Now let us move on and see how a virtual machine and vCPUs are created and initialized by a QEMU in the context of KVM virtualization.

kvm_init() is the function that opens the KVM device file as shown in the following and it also fills fd [1] and vmfd [2] of KVMState:

static int kvm_init(MachineState *ms)
{ 
…..
KVMState *s;
      s = KVM_STATE(ms->accelerator);
      …
      s->vmfd = -1;
      s->fd = qemu_open("/dev/kvm", O_RDWR);       --->[1]
    ..
     do {
          ret = kvm_ioctl(s, KVM_CREATE_VM, type); --->[2]
        } while (ret == -EINTR);
     s->vmfd = ret;
     ret = kvm_arch_init(ms, s);   ---> ( target-i386/kvm.c: )
  }

As you can see in the preceding code, the ioctl() with the KVM_CREATE_VM argument will return vmfd. Once QEMU has fd and vmfd, one more file descriptor has to be filled, which is just kvm_fd or vcpu fd. Let us see how this is filled by QEMU:

main() ->
       -> cpu_init(cpu_model);
  [#define cpu_init(cpu_model) CPU(cpu_x86_init(cpu_model)) ]
       ->cpu_x86_create()
       ->qemu_init_vcpu
       ->qemu_kvm_start_vcpu()
       ->qemu_thread_create
       ->qemu_kvm_cpu_thread_fn()
       ->kvm_init_vcpu(CPUState *cpu)
int kvm_init_vcpu(CPUState *cpu)
{
  KVMState *s = kvm_state;
  ret = kvm_vm_ioctl(s, KVM_CREATE_VCPU, (void *)kvm_arch_vcpu_id(cpu));
  cpu->kvm_fd = ret;   --->   [vCPU fd]
  ..
  mmap_size = kvm_ioctl(s, KVM_GET_VCPU_MMAP_SIZE, 0);
  cpu->kvm_run = mmap(NULL, mmap_size, PROT_READ | PROT_WRITE,
  MAP_SHARED,  cpu->kvm_fd, 0);  [3]
...
  ret = kvm_arch_init_vcpu(cpu);   [target-i386/kvm.c]
…..
}

Some of the memory pages are shared between the QEMU-KVM process and the KVM kernel modules. You can see such a mapping in the kvm_init_vcpu() function. That said, two host memory pages per vCPU make a channel for communication between the QEMU user space process and the KVM kernel modules: kvm_run and pio_data. Also understand that, during the execution of these ioctls() that return the preceding fds, the Linux kernel allocates a file structure and related anonymous nodes. We will discuss the kernel part later when discussing KVM.

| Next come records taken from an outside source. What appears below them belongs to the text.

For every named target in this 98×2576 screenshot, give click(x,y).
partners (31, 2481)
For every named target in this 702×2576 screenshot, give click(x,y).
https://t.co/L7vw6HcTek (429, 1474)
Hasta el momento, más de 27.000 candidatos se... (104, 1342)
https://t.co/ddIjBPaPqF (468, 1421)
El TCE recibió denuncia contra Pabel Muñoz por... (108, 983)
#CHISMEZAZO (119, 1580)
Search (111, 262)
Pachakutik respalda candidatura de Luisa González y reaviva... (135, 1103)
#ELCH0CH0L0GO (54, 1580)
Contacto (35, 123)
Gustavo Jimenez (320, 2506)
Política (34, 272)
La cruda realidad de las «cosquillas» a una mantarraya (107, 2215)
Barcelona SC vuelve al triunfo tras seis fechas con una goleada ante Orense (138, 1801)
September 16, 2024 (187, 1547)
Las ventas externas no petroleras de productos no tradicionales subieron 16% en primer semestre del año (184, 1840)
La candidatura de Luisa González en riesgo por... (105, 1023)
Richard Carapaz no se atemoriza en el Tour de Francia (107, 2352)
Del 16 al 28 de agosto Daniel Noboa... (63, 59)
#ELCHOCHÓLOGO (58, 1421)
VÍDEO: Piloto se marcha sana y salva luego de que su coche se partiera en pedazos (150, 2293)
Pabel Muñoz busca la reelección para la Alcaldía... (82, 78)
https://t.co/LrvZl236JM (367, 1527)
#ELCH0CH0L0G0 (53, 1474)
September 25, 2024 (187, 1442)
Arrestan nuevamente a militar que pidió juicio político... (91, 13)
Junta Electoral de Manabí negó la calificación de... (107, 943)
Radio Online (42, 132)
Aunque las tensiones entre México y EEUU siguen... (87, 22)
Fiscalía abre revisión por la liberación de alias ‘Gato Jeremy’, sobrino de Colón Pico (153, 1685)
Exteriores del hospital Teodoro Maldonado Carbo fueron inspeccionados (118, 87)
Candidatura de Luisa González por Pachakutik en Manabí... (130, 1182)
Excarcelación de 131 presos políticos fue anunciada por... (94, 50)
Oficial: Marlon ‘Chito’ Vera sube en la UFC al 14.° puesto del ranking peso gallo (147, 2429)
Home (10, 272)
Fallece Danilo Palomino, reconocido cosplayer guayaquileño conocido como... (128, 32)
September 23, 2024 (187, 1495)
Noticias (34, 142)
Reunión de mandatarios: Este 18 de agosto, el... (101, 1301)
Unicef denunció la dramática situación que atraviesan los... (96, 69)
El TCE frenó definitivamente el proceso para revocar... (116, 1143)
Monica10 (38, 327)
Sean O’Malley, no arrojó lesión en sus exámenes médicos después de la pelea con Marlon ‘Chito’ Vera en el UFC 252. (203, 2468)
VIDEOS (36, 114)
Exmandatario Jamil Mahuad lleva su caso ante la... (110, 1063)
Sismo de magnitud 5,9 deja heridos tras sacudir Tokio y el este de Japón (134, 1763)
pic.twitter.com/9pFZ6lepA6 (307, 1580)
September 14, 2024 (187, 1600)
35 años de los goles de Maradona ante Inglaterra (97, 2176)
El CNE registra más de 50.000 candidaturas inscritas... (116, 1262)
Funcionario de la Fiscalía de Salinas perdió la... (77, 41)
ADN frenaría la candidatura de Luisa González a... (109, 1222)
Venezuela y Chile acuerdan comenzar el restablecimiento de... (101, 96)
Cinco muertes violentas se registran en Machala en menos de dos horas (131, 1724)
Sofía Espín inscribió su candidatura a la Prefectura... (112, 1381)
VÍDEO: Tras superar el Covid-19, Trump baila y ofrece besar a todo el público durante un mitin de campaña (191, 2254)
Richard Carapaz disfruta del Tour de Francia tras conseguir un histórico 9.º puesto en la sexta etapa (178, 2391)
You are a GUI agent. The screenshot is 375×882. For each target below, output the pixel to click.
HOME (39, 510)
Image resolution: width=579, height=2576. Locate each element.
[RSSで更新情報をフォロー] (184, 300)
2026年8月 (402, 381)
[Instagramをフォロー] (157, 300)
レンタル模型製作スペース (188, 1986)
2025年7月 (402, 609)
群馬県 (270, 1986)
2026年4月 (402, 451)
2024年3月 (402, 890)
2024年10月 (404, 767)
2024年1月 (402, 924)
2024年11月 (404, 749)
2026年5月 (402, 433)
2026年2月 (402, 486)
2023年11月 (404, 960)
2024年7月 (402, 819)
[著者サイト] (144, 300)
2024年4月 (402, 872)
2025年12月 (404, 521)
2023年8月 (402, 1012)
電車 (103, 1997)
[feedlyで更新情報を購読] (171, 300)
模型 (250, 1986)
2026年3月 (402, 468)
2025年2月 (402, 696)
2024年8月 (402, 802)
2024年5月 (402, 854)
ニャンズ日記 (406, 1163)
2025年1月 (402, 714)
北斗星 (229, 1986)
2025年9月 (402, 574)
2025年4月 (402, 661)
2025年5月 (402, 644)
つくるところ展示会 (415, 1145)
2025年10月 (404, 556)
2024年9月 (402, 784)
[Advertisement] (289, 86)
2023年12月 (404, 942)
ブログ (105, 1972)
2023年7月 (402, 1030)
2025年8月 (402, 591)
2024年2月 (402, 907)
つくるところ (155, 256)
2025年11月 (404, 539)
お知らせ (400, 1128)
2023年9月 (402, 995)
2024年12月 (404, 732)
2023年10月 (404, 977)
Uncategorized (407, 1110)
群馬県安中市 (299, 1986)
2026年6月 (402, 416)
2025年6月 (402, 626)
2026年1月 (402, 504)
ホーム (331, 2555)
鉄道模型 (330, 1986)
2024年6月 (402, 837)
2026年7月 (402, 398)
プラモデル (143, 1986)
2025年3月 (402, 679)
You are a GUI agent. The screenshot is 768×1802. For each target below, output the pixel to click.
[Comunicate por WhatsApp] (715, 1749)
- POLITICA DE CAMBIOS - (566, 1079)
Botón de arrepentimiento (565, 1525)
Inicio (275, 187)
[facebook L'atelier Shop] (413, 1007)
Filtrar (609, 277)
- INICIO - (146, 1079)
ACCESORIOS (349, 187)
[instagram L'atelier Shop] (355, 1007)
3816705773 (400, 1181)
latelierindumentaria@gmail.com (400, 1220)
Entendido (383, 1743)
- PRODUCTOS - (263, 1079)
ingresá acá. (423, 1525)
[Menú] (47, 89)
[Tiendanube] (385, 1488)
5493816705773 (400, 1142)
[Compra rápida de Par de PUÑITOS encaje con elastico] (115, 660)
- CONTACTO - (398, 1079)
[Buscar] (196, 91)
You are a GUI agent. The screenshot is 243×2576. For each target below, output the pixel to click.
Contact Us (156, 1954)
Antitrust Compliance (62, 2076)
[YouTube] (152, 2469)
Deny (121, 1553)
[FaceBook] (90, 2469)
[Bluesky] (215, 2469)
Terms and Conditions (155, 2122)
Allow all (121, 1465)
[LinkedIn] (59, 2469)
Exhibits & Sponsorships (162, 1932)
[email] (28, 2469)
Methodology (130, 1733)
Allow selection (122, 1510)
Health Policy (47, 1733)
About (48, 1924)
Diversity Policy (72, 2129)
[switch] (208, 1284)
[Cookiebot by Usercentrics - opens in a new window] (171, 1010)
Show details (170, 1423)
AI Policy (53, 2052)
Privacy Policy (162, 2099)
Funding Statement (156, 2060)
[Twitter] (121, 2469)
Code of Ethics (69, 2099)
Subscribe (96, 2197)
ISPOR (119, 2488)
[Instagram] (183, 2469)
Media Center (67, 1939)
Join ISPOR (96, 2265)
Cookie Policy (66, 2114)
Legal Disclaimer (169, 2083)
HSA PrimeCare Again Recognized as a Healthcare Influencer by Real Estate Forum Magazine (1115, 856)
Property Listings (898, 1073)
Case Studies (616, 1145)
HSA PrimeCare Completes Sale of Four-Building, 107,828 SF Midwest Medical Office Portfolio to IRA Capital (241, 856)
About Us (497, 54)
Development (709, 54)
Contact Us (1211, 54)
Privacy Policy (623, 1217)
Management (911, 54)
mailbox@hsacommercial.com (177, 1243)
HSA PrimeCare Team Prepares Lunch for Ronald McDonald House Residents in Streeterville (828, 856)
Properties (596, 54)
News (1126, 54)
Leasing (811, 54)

We have seen that vCPUs are posix threads created by QEMU-KVM. To run guest code, these vCPU threads execute an ioctl() with KVM_RUN as its argument, as shown in the following code:

int kvm_cpu_exec(CPUState *cpu) {
   struct kvm_run *run = cpu->kvm_run;
   run_ret = kvm_vcpu_ioctl(cpu, KVM_RUN, 0);
   ...

}

The same function kvm_cpu_exec() also defines the actions that need to be taken when the control comes back to the QEMU-KVM user space from KVM with a VM exit. Even though we will discuss later on how KVM and QEMU communicate with each other to perform an operation on behalf of the guest, let me touch upon this here. KVM is an enabler of hardware extensions provided by vendors such as Intel and AMD with their virtualization extensions such as SVM and VMX. These extensions are used by the KVM to directly execute the guest code on host CPUs. However if there is an event, for example, as part of an operation guest kernel code access hardware device register which is emulated by the QEMU, KVM has to exit back to QEMU and pass control. Then QEMU can emulate the outcome of the operation. There are different exit reasons, as shown in the following code:

  switch (run->exit_reason) {
   case KVM_EXIT_IO:
            DPRINTF("handle_io\n");

   case KVM_EXIT_MMIO:
            DPRINTF("handle_mmio\n");

   case KVM_EXIT_IRQ_WINDOW_OPEN:
            DPRINTF("irq_window_open\n");

   case KVM_EXIT_SHUTDOWN:
            DPRINTF("shutdown\n");
   case KVM_EXIT_UNKNOWN:
...
   case KVM_EXIT_INTERNAL_ERROR:
…

        case KVM_EXIT_SYSTEM_EVENT:
            switch (run->system_event.type) {
              case KVM_SYSTEM_EVENT_SHUTDOWN:
              case KVM_SYSTEM_EVENT_RESET:
              case KVM_SYSTEM_EVENT_CRASH:

Threading models in QEMU

QEMU-KVM is a multithreaded, event-driven (with a big lock) application. The important threads are:

• Main thread
• Worker threads for virtual disk I/O backend
• One thread for each virtual CPU

For each and every VM, there is a QEMU process running in the host system. If the guest system is shut down this process will be destroyed/exited. Apart from vCPU threads, there are dedicated iothreads running a select (2) event loop to process I/O such as network packets and disk I/O completion. IO threads are also spawned by QEMU. In short, the situation will look like this:

KVM Guest

Before we discuss this further, there is always a question about the physical memory of guest systems: Where is it located? Here is the deal: the guest RAM is assigned inside the QEMU process's virtual address space, as shown in the preceding figure. That said, the physical RAM of the guest is inside the QEMU Process Address space.

Note

More details about threading can be fetched from the threading model at: http://blog.vmsplice.net/2011/03/qemu-internals-overall-architecutre-and-html?m=1.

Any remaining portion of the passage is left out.